A further benefit of these types of furnishings is that they offer employees the flexibility they need to maximise their immediate working environment for their unique physiques or work tasks. Workers can ensure that desks, seating, and workstations are always comfortable and ergonomically matched to their height or productivity needs.

Supporting remote working

Employees working remotely must be afforded the same duty of care as office-based workers, which means helping them to utilise their work technology in a safe and appropriate way. Since couches, dining room tables, kitchen benches and beds were never designed for comfortable or productive working, many organisations are now requesting that at-home employees take photos of their working area so a health and safety assessment can be undertaken.

To ensure employees can then take advantage of appropriate desks, seating, laptop equipment and monitors that optimise wellbeing, companies are offering to provide resources such as sit-stand desks and other fixtures to set up a suitable home-office environment.

In addition to making sure remote teams have the support and equipment they need, it’s also important from a management perspective to agree on ways of working. It needs to be clear for each employee as to how teams will work together remotely, including keeping everyone updated, and how often. Processes like regular virtual huddles and team meetings are essential for staying connected as a team, keeping tabs on wellbeing, and keeping workflows on track.

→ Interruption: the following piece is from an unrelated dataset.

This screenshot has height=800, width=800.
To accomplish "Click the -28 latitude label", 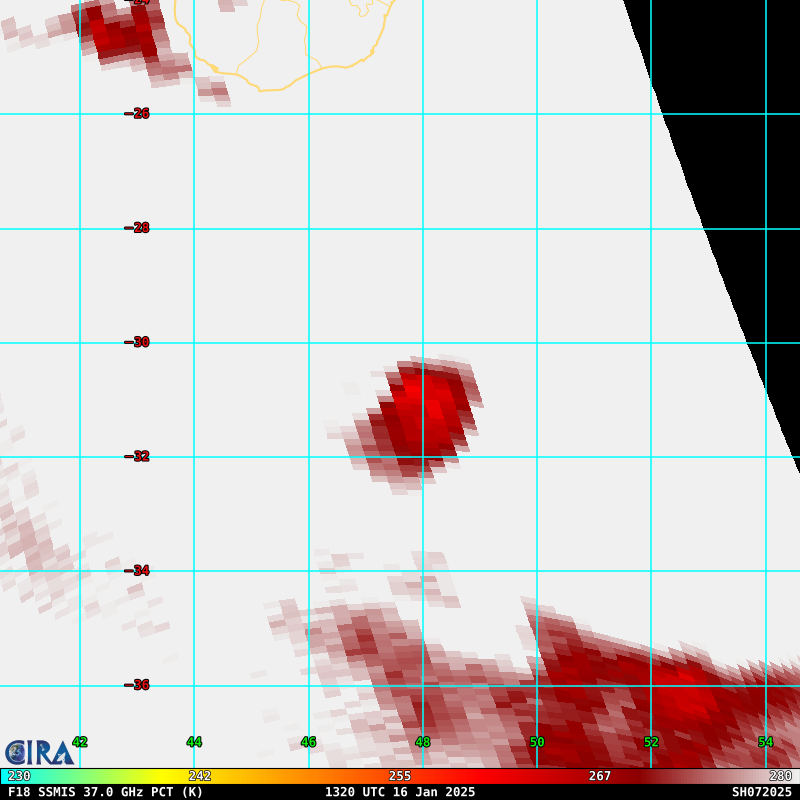I will [137, 228].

Your business is only as strong as your people

It’s tempting for organisations to move full-tilt ahead with return-to-work plans, whatever form these take, to boost production and get back on the business track. It’s important however to acknowledge that everyone is operating in a new normal, from the entry-level employees all the way up to the CEO. Regular surveys to collect employee feedback on their workstation set-up, schedule and anything else related to your company’s pandemic response and revised working protocols will help businesses stay tuned to what’s working, and support flexibility in changing what’s not.

Ultimately, each business and employee base is unique. Choose which strategies work for your workplace culture to help keep your employees comfortable, productive and healthy wherever they work in your company’s new workplace normal.